Here are several quilts that I completed in 2014. 








This is a quilt I made for my oldest grandson, for moving from his crib to a bed, finished in April








This quilt was made for a drawing for our Dulcimer festival, also finished in April








Made for my parents, finished in June














Front and back of quilt made for my newest grandson, finished in September

All are rag quilts, I was busy with them last year. I learned about rag quilting as I was doing the embroidery for a rag quilt for a friend who died before I finished my part of the work. I had to guess what she was doing, but since she had finished most of her squares, I was able to figure it out and put them together. I don't have pictures, but I finished that quilt and gave it to the family member it was intended for, and it brought both joy and sorrow for the family.

Dawn


----------



## flowergurl (Feb 27, 2007)

Very nice, thanks for sharing them!
I just noticed the green quilt has the same material i used to make some curtains a couple weeks ago.
I love that material.


----------



## margo (May 29, 2002)

thanks for posting, all are very pretty. Particularly like the subtle soft greens. I will return to look at these many times. Great job.


----------



## CJ (May 10, 2002)

Very nice! Rag quits are fun to make


----------



## Macybaby (Jun 16, 2006)

most rag quilts I don't care for, but I really like yours. Makes me wish I had not given away all the flannel I ended up with (from an estate sale). 

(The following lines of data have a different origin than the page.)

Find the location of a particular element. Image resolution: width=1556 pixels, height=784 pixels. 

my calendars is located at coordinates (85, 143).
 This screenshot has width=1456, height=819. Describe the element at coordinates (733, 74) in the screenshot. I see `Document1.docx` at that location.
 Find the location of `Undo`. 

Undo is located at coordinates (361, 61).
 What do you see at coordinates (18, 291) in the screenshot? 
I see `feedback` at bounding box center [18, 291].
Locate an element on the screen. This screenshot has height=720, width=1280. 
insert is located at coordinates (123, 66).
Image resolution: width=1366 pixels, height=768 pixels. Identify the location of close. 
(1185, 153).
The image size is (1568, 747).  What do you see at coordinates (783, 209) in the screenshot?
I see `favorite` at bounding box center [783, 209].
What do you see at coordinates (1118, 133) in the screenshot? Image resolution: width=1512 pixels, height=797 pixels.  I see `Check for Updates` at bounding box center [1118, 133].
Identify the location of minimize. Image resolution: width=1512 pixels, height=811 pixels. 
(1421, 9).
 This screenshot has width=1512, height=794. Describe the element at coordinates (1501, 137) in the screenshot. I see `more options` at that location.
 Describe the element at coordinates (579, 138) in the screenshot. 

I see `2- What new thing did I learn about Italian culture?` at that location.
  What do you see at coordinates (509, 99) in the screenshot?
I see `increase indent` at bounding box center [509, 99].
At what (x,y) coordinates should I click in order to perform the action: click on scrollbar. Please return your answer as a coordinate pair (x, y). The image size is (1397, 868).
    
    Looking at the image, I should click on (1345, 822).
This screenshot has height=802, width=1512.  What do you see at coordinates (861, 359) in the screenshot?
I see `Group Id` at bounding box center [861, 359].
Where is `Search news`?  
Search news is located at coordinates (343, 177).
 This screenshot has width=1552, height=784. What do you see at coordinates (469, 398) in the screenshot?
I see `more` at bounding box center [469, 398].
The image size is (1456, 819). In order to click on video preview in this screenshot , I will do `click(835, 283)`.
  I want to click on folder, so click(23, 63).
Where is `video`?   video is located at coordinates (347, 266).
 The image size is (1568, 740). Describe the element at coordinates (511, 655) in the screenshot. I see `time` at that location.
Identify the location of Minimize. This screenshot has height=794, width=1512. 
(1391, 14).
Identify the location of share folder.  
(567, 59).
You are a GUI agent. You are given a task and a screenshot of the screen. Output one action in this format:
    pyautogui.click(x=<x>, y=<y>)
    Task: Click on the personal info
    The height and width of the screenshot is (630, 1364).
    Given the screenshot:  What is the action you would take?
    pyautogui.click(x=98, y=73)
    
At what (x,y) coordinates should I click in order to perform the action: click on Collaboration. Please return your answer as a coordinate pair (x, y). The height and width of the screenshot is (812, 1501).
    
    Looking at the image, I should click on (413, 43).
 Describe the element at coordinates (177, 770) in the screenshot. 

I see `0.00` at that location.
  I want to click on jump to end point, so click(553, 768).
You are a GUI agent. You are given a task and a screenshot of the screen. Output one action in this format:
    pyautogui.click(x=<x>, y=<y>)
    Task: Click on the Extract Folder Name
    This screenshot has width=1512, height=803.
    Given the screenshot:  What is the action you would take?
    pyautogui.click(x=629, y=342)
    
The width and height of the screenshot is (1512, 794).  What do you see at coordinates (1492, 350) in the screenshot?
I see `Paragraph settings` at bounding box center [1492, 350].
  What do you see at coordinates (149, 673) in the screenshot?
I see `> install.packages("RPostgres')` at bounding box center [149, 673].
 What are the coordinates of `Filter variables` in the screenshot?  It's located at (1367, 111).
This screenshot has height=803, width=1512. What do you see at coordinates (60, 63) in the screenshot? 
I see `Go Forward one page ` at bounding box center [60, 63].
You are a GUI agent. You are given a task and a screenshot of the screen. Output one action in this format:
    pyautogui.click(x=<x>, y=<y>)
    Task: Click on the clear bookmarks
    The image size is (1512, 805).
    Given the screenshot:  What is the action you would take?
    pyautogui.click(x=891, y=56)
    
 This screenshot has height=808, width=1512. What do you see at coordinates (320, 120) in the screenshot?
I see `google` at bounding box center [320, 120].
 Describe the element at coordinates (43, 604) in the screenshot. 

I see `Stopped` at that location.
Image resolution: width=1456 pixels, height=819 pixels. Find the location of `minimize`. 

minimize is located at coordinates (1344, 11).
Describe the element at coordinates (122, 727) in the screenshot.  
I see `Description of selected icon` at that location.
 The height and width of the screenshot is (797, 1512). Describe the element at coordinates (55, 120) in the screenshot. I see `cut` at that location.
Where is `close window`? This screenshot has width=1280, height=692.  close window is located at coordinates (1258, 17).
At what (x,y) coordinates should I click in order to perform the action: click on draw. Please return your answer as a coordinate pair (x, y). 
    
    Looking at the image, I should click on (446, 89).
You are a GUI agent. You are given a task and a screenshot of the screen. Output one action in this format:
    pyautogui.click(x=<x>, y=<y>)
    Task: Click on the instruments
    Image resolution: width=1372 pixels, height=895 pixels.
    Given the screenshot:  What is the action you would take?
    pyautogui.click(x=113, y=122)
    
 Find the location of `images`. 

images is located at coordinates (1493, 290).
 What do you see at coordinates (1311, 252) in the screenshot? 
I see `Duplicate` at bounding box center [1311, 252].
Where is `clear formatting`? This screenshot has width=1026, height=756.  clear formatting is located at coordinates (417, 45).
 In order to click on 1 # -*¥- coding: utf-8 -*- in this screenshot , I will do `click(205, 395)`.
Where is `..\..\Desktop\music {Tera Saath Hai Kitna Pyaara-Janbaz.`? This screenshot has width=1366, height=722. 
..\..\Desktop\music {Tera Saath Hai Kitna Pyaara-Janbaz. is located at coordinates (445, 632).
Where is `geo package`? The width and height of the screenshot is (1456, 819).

but maybe that is good since I won't be as tempted to start one right now


----------



## halfpint (Jan 24, 2005)

flowergurl said:


> Very nice, thanks for sharing them!
> I just noticed the green quilt has the same material i used to make some curtains a couple weeks ago.
> I love that material.


My parents favorite color is green. I shopped for about 3 months before I came up with all the right fabrics, so they are from a couple of stores (Hancock, JoAnne and I think one was from a local sewing store).
Dawn


----------



## halfpint (Jan 24, 2005)

Macybaby said:


> most rag quilts I don't care for, but I really like yours.


They are not my favorite, and I don't think they will last forever like some of my husbands grandmothers quilts, but they are quick to make. 

When I was finishing the quilt that my friend had started before she died, I had to get some thread for it and the lady at the shop thought it was terrible that I was making a rag quilt to give away. But I wanted the quilt to be as much of my friends design as possible, plus I wouldn't have been able to use her squares if I didn't keep it a rag quilt. It was similar to the blue one I made for my new grandson, and is basically a catechism quilt. 

Dawn


----------



## Tinker (Apr 5, 2004)

Great job on all of them. I have always wanted to make a rag quilt--maybe next winter.


----------



## hmsteader71 (Mar 16, 2006)

I love them. I really like the one with the musical theme.


----------



## margo (May 29, 2002)

Worth another look.


----------



## scooter (Mar 31, 2008)

Great job! You've been very busy!


----------



## homemaid (Apr 26, 2011)

I like all of them great job... I was thinking of making a rag quilt just for a lap blanket on the Chilly days and nights here in Michigan...


----------